ФРАГМЕНТ ТЕКСТА —
········

Ростовщичество в Венеции и других итальянских городах строго регулировалось местными властями. Право заниматься кредитованием нужно было покупать, уплачивая каждый год фиксированный налог. Это ограничивало конкуренцию и давало квазимонопольное положение купившим лицензию. Власти устанавливали и размеры процентной ставки. Согласно дошедшим до нас разрозненным данным, в XIV–XV веках в разных городах она варьировалась от 10 до 60% годовых. Высокий процент устанавливался там, где город хотел взимать с ростовщиков побольше налогов. Кроме того, он мог временно разрешить брать с частных заемщиков повышенные проценты в качестве компенсации упущенной выгоды, если сам занимал по ставкам ниже рыночных. Самые низкие ставки, законодательно установленные для частных заемщиков, 10–12% годовых, как раз характерны для богатой, жившей не только за счет поборов с кредиторов Венеции. Сама она в конце XV – начале XVI века и вовсе занимала под 4–5%. Процентная ставка могла зависеть от размера займа и типа залога.
Согласно теории кредита, при нерегулируемом бизнесе процентная ставка зависит от надежности и платежеспособности заемщика. Еврейские ростовщики всегда устанавливали процент на уровне верхней разрешенной планки, а от качества заемщика зависели другие условия займа – в первую очередь соотношение его размеров и стоимости залога, который требовался в большинстве случаев, так как к гарантиям третьей стороны прибегали редко. Принимали одежду, обувь, украшения, рабочие инструменты, оружие. Городские власти категорически запрещали давать деньги в рост под залог земли, чтобы еврейские ростовщики не аккумулировали большие земельные владения, но к этому не очень стремились и сами «старики-процентщики»: богатство нужно было держать в ликвидной форме на случай, если возникала необходимость срочно покинуть город.
В Тоскане, где уровень экономического развития и экономические отношения были схожи с венецианскими, около двух третей населения пользовалось кредитами. Их брали под оборотный капитал для покупки молодняка скота, приданого дочерям и внучкам, да и просто «на потребительские нужды» в плохой год. Средний размер займа был огромным – приблизительно равным годовой зарплате флорентийского рабочего. Доля еврейских ростовщиков в общем объеме кредитования населения в Тоскане оценивается приблизительно в 10%. Можно предположить, что в Венеции она была примерно такой же, но ростовщики были очень влиятельны. Сила еврейских ростовщиков определялась тем, что их богатство всегда держалось в звонкой монете – его размер не был подвержен колебаниям из-за плохой погоды, нападения врага или изменения налогов на землю.
Кроме того, еврейские ростовщики поддерживали тесные социальные и экономические связи между собой, благодаря чему могли делить риски и при необходимости привлекать внешний капитал – заимодавцы объединялись в негласные партнерства, чтобы быстро перекидывать средства между городами. Но все равно они оставались чужаками.

········

ОБЯЗАТЕЛЬНЫЕ ЗАДАНИЯ —
A. Перечислите все вещи, которые, согласно отрывку о ростовщичестве, принимали в залог.
B. Обновите часть отрывка о ростовщичестве, начиная со слов «Согласно теории кредита, при» и заканчивая словами «срочно покинуть город.»: выведите ее заново, заменив «заемщика» на «клиента».

ИСХОДНЫЕ ДАННЫЕ —
········

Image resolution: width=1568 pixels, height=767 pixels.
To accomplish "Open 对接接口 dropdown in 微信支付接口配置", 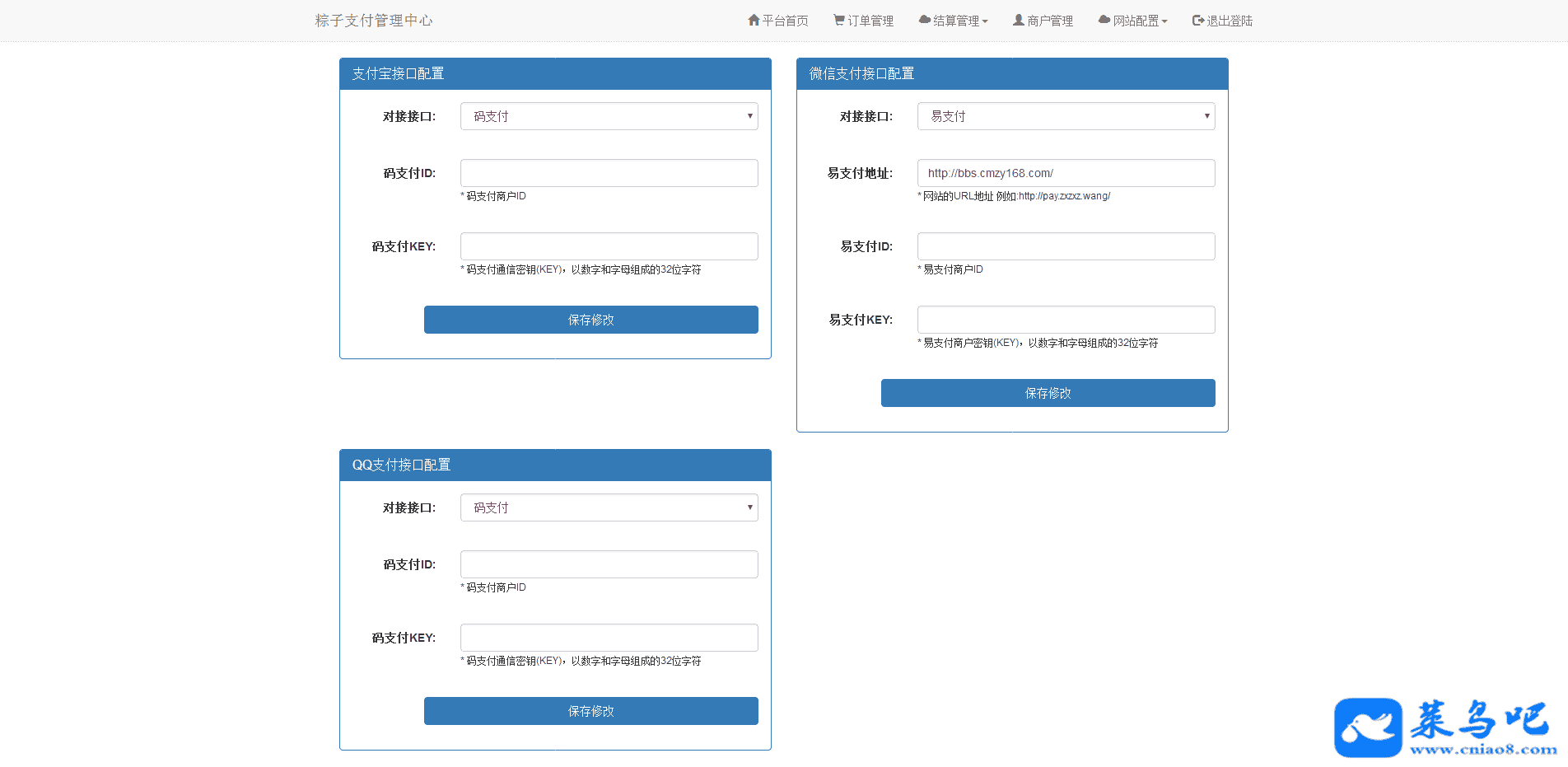I will pos(1066,116).
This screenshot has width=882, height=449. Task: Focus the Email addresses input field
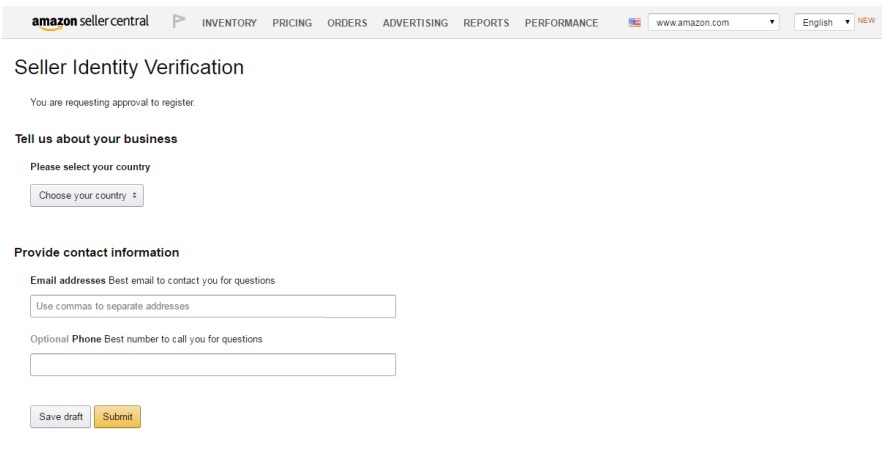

········

РЕШЕНИЯ НИЖЕ —
A. Одежда, обувь, украшения, рабочие инструменты, оружие.

B.
Согласно теории кредита, при нерегулируемом бизнесе процентная ставка зависит от надежности и платежеспособности клиента. Еврейские ростовщики всегда устанавливали процент на уровне верхней разрешенной планки, а от качества клиента зависели другие условия займа – в первую очередь соотношение его размеров и стоимости залога, который требовался в большинстве случаев, так как к гарантиям третьей стороны прибегали редко. Принимали одежду, обувь, украшения, рабочие инструменты, оружие. Городские власти категорически запрещали давать деньги в рост под залог земли, чтобы еврейские ростовщики не аккумулировали большие земельные владения, но к этому не очень стремились и сами «старики-процентщики»: богатство нужно было держать в ликвидной форме на случай, если возникала необходимость срочно покинуть город.